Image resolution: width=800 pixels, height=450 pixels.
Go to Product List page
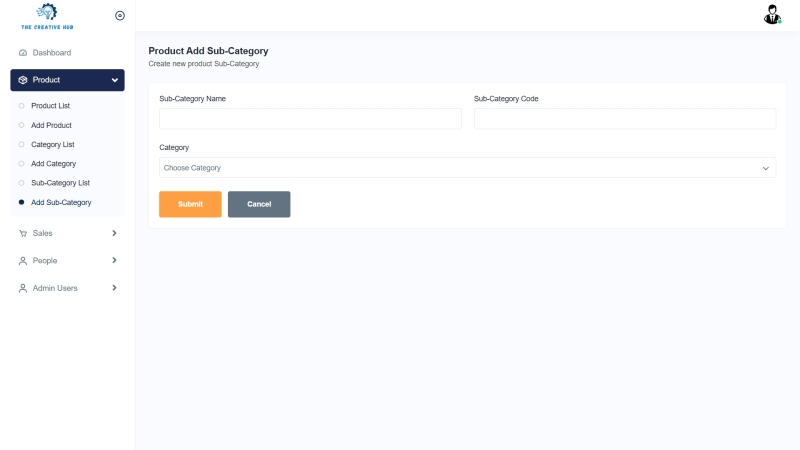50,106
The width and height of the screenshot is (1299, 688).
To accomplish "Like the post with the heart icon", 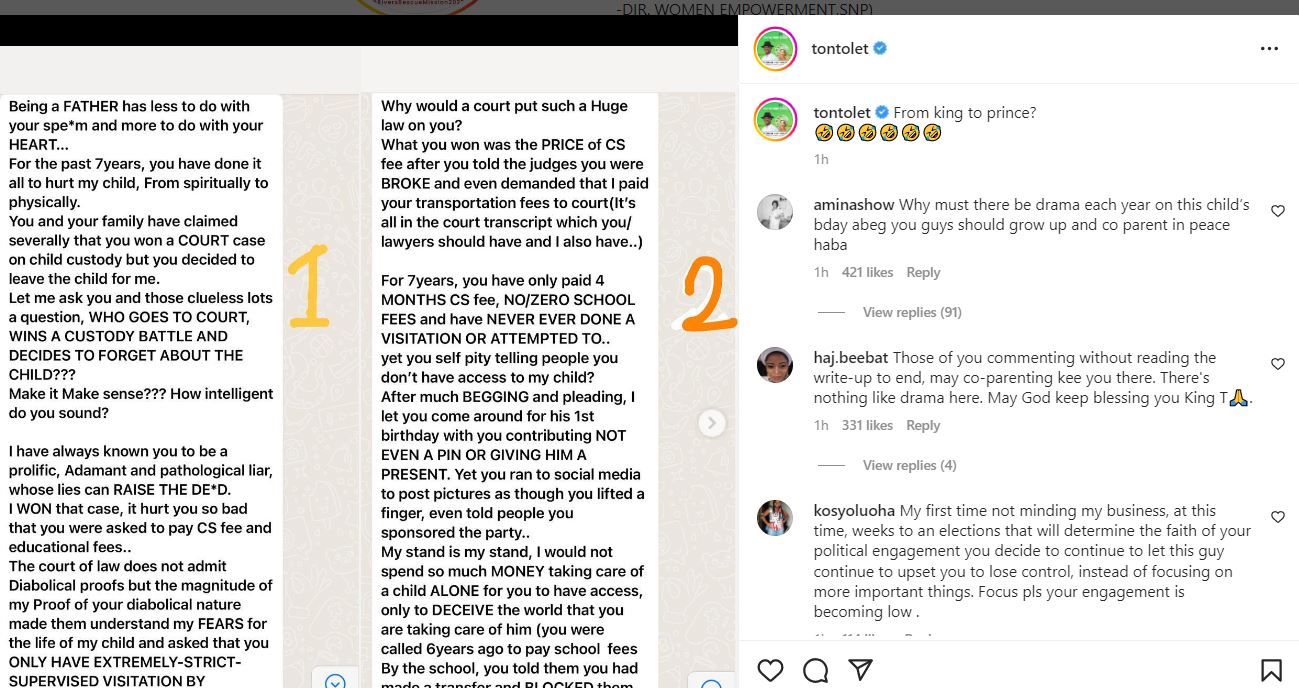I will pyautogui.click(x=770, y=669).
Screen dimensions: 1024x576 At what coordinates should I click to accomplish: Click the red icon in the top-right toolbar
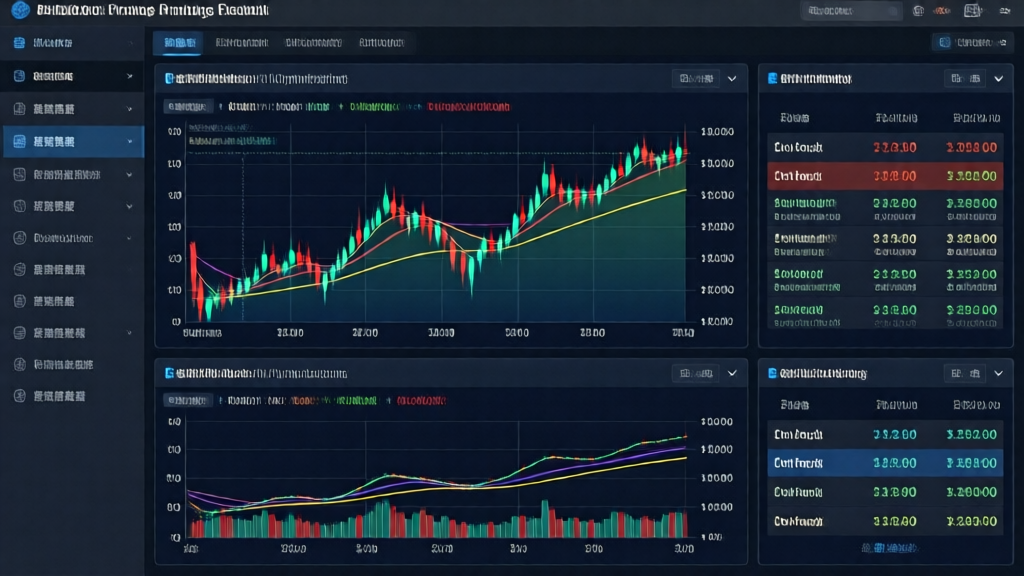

_ _ _ _

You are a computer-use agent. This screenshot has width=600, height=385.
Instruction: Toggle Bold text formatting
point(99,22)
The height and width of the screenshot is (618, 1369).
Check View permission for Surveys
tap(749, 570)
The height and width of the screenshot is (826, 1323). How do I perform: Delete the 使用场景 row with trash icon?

_ _ _ _

__AIM OF THE EXERCISE__
Every line in the data that holds the string "screenshot" should be copied.

__EXPECTED ANSWER__
The width and height of the screenshot is (1299, 688).
You are a computer-use agent. This screenshot has width=600, height=385.
The height and width of the screenshot is (618, 1369).
The height and width of the screenshot is (826, 1323). How do I perform: Delete the 使用场景 row with trash icon?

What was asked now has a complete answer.